Directions for this task: An exact copy is needed of each line from the one including "You are a computer-use agent. The" through the last line of the entries, both ends counted, with nothing added.
╭──
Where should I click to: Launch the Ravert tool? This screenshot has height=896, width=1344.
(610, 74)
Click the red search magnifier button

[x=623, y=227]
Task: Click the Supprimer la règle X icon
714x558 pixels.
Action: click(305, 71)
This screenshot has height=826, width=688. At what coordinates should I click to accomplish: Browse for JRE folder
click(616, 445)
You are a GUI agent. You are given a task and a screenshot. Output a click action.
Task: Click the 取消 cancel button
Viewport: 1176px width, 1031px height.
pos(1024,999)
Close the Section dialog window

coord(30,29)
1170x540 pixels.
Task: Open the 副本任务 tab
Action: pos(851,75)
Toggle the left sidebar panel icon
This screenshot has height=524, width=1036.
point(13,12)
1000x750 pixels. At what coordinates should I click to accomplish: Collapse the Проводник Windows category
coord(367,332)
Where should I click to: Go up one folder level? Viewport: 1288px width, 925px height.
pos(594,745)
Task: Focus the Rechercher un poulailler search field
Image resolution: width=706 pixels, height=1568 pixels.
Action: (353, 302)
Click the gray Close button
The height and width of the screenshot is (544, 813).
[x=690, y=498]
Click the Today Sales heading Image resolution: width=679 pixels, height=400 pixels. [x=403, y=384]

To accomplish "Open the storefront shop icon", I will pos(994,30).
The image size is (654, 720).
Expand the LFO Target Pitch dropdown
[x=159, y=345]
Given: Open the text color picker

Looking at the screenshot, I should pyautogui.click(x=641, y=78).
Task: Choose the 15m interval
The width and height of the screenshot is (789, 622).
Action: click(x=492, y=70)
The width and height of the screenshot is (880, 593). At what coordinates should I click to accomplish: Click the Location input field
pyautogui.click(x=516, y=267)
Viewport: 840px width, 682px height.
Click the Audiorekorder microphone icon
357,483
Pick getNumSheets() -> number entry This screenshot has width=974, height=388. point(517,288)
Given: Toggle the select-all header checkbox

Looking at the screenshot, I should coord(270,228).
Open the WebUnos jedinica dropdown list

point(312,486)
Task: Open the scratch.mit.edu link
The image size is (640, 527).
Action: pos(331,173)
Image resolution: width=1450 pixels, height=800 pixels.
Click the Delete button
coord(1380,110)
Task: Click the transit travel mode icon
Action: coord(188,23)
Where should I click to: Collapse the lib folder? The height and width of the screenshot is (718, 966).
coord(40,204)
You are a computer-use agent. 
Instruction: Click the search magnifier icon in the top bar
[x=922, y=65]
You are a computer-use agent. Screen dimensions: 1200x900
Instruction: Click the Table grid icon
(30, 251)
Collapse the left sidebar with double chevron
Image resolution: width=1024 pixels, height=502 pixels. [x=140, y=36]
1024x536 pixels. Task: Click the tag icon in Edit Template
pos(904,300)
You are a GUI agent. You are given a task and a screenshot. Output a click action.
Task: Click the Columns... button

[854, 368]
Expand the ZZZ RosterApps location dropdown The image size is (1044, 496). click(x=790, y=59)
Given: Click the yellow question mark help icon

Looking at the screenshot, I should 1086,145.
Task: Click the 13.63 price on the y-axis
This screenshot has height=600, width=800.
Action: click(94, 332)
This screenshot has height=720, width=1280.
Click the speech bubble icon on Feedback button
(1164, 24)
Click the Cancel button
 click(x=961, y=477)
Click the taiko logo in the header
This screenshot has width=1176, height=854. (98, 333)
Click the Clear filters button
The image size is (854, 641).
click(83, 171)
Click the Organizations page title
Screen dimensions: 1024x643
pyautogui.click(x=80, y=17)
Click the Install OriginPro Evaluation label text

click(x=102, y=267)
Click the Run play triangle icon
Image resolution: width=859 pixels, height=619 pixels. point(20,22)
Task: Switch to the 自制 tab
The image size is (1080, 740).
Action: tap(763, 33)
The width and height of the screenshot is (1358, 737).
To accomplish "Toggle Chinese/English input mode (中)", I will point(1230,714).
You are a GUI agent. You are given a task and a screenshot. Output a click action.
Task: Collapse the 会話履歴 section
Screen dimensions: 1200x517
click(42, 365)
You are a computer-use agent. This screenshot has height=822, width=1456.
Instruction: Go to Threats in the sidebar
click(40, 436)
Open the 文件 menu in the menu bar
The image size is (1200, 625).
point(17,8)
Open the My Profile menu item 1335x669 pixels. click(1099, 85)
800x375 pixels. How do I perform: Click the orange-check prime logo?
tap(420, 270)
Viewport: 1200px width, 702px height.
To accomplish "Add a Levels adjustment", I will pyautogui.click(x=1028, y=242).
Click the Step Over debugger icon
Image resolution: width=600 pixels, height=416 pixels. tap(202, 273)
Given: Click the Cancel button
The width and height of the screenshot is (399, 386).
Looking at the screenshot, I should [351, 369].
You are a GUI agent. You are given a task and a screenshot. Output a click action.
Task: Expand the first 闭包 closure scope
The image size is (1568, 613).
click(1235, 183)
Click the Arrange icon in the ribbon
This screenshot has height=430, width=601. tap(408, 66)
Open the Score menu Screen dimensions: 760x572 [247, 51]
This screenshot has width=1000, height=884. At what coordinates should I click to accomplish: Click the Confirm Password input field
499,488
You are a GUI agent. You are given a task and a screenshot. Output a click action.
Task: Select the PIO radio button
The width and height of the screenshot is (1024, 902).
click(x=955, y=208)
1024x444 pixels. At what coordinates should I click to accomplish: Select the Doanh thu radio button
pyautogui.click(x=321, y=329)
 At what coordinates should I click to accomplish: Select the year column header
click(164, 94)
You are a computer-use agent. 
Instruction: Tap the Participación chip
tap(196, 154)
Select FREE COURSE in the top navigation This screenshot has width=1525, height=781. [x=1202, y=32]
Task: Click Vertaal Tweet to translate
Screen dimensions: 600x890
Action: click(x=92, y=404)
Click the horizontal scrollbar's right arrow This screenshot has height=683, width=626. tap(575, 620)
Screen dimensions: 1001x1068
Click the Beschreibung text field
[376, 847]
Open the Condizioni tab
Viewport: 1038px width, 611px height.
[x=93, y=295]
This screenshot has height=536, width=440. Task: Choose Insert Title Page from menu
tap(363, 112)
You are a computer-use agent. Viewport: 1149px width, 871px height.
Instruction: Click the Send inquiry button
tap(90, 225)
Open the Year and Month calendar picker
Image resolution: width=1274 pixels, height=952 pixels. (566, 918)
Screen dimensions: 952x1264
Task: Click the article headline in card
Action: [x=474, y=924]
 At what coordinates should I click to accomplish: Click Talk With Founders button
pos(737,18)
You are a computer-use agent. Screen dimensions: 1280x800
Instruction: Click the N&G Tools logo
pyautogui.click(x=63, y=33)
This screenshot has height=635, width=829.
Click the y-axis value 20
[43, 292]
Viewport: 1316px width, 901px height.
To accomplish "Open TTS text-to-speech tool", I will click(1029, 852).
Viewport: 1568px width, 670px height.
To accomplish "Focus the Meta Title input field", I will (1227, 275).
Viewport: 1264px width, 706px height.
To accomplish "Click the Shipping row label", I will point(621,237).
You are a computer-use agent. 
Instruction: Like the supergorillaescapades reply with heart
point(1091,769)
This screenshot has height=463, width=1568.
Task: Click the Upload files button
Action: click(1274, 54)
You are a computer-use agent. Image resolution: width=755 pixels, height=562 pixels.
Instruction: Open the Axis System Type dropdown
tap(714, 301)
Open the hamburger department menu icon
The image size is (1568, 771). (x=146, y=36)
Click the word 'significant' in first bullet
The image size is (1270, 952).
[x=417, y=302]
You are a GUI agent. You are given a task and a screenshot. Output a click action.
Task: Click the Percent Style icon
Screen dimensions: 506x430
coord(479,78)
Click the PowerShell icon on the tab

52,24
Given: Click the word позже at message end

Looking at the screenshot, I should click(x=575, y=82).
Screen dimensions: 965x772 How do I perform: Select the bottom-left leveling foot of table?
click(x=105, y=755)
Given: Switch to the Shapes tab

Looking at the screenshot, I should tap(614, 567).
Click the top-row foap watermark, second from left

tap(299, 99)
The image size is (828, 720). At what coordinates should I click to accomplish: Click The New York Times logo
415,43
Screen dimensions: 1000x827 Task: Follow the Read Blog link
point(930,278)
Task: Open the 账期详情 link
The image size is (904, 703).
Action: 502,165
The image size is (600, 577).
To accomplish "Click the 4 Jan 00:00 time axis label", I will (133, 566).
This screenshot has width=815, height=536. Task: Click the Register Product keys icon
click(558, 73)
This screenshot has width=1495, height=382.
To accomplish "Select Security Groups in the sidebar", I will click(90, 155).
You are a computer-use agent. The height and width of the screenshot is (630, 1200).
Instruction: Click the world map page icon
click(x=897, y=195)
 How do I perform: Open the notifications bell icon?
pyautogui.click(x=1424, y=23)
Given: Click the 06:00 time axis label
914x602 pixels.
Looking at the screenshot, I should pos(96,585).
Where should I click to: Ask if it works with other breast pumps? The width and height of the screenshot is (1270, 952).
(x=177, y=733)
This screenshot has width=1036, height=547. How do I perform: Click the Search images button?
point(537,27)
╰──
Answer for the task:
You are a computer-use agent. The height and width of the screenshot is (630, 1200).
Instruction: Click the world map page icon
click(x=897, y=195)
 How do I perform: Open the notifications bell icon?
pyautogui.click(x=1424, y=23)
Given: Click the 06:00 time axis label
914x602 pixels.
Looking at the screenshot, I should pos(96,585).
Where should I click to: Ask if it works with other breast pumps? The width and height of the screenshot is (1270, 952).
(x=177, y=733)
This screenshot has width=1036, height=547. How do I perform: Click the Search images button?
point(537,27)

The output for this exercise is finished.